Su risa se despliega en la calle como una
serpentina. Como una piñata que estalla y cubre el suelo con un
montón de cositas brillantes.
Y mírala, ella misma parece una piñata;
una de esas antiguas de cerámica, no muy distinta de un botijo hasta
que la rompes. Lleva una de esas faldas que se quedan a medio camino
entre corva y tobillo, estampadas con flores grandes, tan propias de
su edad. Lleva sandalias de tiras estratégicamente dispuestas para
dejar una ventana abierta al juanete. Lleva un marido que pasea con
las manos unidas a la espalda y que siempre calla más que habla. Con
los años el paso de ambos se ha vuelto un poco zoológico: ella
bambolea un peso que no es el de su veintena sobre los pies aún
pequeños, y recuerda así a una paloma. Él dobla hacia afuera los
suyos como un pingüino tranquilo. Son la fauna autóctona del
mercadillo y de los bancos con más sombra de la plaza. Son tus
vecinos del segundo; la mercera que vende camisetas interiores
capaces de hacerte sudar en enero, y su marido; a lo mejor tus
abuelos; tal vez tus padres.
Y ella se ríe como una cría de hace
sesenta años, con una picardía de otro tiempo. Ahora los niños lo
saben todo o casi todo antes de cumplir los catorce, y ya no van a
reírse con una carcajada que mezcla subversión e inocencia. Pero tu
vecina del segundo, o tu madre, sí sabe hacerlo. Ha visto lo mismo
que tú hace un instante: una chica sentada a horcajadas sobre lo que
suponemos un chico, porque está tan a merced de la voracidad de la
de encima, que apenas asoman de él más que unas zapatillas
deportivas. La chica tiene unos minishorts que se le hunden en los
muslos de tersura desafiante, y una melena que es un telón. Qué
jóvenes deben de ser. Qué manera de estar expuestos y a la vez
ocultos en sí mismos.
¿Crees que la mercera, o tu abuela, se
está riendo de ellos? En absoluto. Al verlos le ha dicho a su marido
vamos a hacer nosotros lo mismo. Tú te sientas en un banco y yo
me espatarro encima. Y ha empezado a reírse como una chiquilla.

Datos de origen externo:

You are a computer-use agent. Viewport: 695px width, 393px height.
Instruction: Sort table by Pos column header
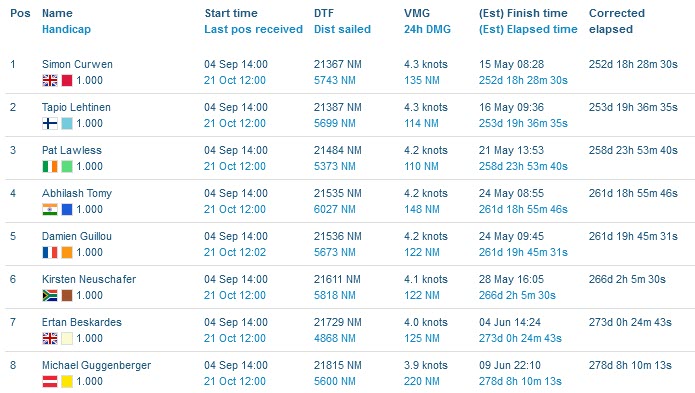[20, 13]
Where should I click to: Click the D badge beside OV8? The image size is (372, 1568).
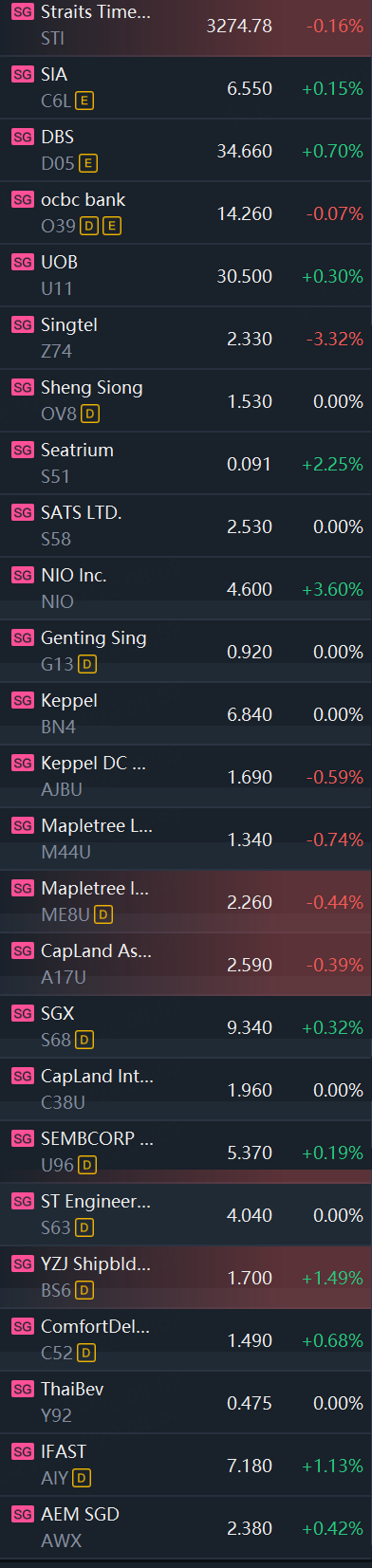pyautogui.click(x=90, y=414)
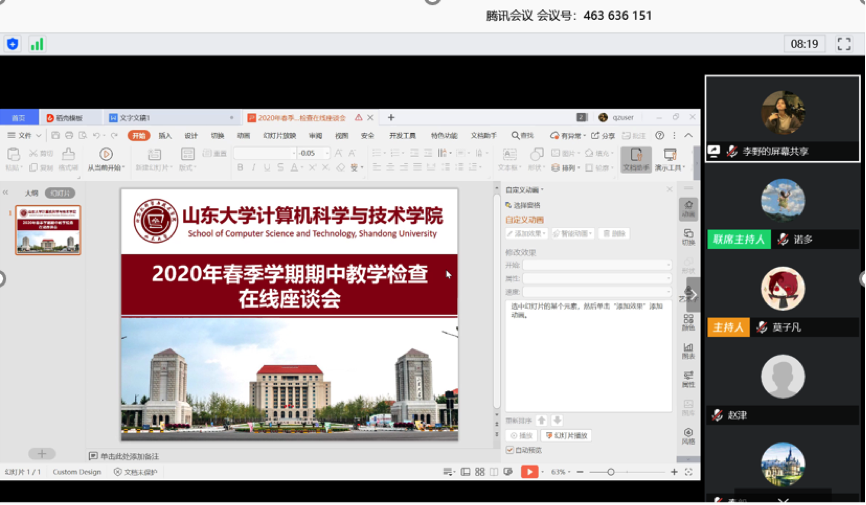The image size is (866, 505).
Task: Open the 文件 menu dropdown
Action: (25, 135)
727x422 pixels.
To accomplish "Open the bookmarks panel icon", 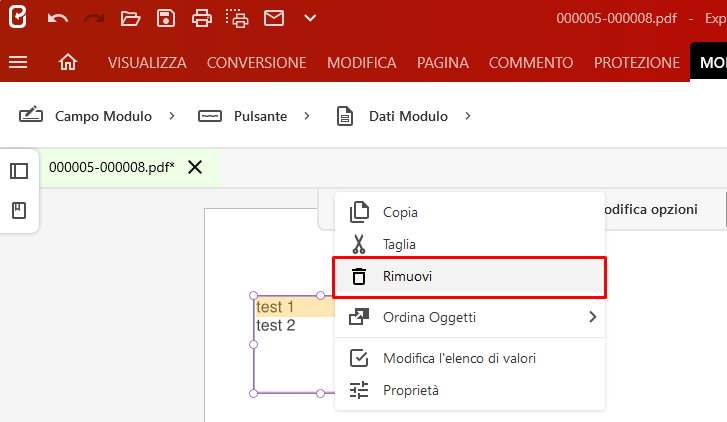I will pyautogui.click(x=19, y=211).
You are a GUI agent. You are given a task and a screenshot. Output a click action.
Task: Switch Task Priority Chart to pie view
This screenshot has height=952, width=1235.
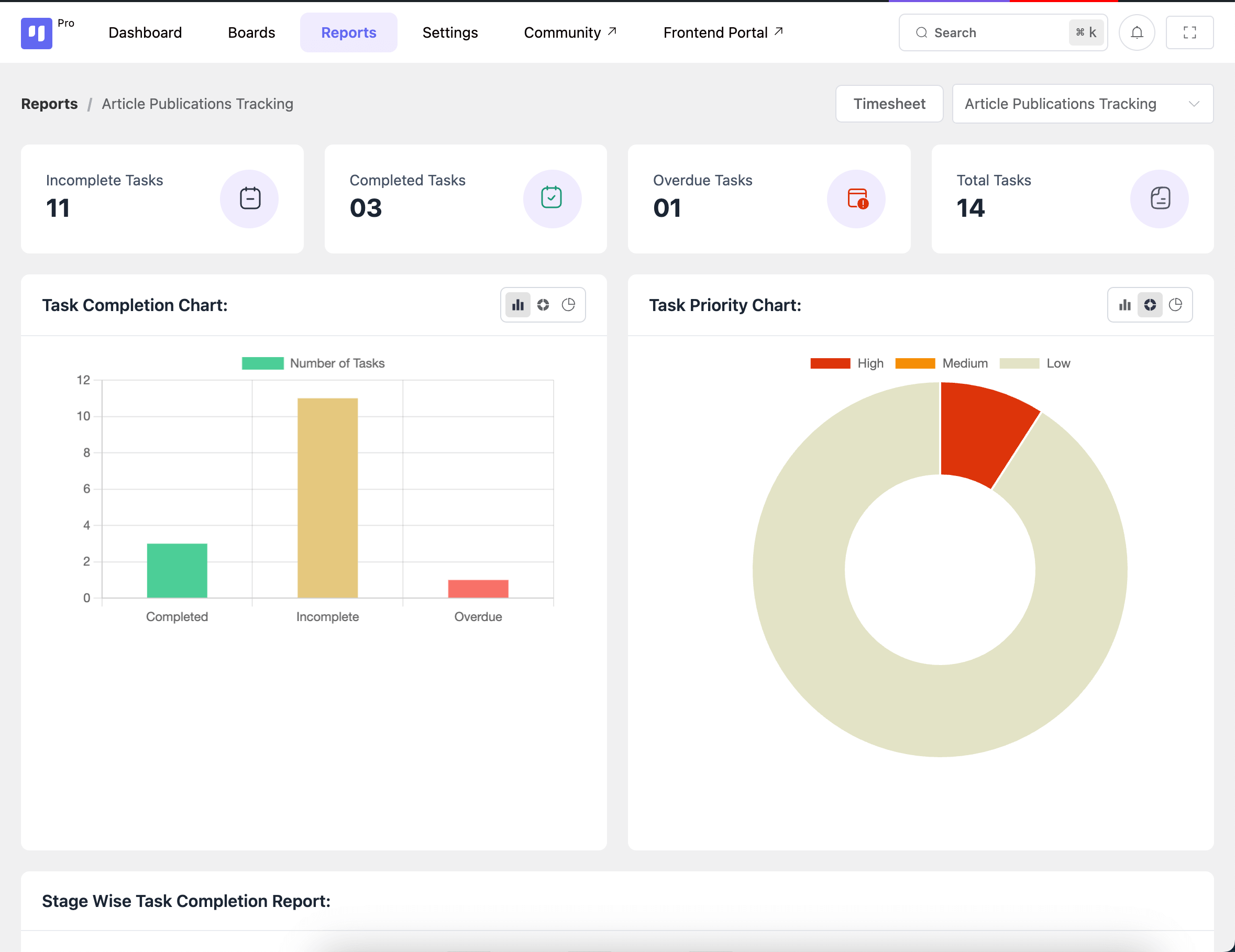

Como una serpentina. Como una piñata que estalla y derrama todo su
contenido. Pongamos que ese todo son cincuenta años de intimidad
conyugal, puestos uno detrás del otro en una serie que a veces
conduce al tedio, y a veces a la complicidad. Y también la
conciencia divertida de la edad que ambos tienen, la aceptación de
que ellos ya han cedido dos y hasta tres puestos en la cadena de la
generación.
Seguro que de novios no hicieron lo que
hacen estos chicos de ahora. No se besuquearon en un parque, no se
dieron el lote delante de gente que, cuando aprieta la hormona, es
menos que nadie. No se restregaron bultos de cuya naturaleza ella no
tenía más que una leve sospecha. Se imagina echada sobre su Pepe a
la luz del día y en plena calle, y su osadía es la misma que si lo
hubiera propuesto en los tiempos de antes de casarse. Pero sin la
historia de su matrimonio, la risa no sería la misma: no sonaría
así de irónica, no llevaría tanta guasa, no estaría teñida de
camaradería. Toda esa solemnidad de los tiempos carnívoros, si es
que los tuvieron, se aflojó más bien rápida. Los muslos de gacela
se pican como si la celulitis fuera metralla. El ardor es una cosa
que no aguanta veinte mil cenas juntos en zapatillas de estar por
casa.
Y al final ningún lazo ata más fuerte
que el humor compartido. Tu vecina, tu madre, no sabe que su risa es
más sexy que las piernas de una chica.
¡Jope, he escrito un comentario y no ha salido! Te decía que me ha encantado: la serpentina y la risa y también ese humor cómplice que sólo lo dan los años frente a la osadía de una juventud que piensa que cuando vive algo por primera vez, es la primera vez que se vive.
ResponderEliminarNo me importa repetir los "besos mil" de antes.
Muuuas
Y a mí no me importa repetir que has nacido para hacer frases célebres. Por lo de la juventud que piensa que etc, lo digo.
EliminarBesos dos mil (por este comentario y por el esfumado)
Este último párrafo me ha derrotado. Ojalá sea como dices.
ResponderEliminarOjalá sabe a fatalismo. Lo contrario de la voluntad expresada por el humor como enseña.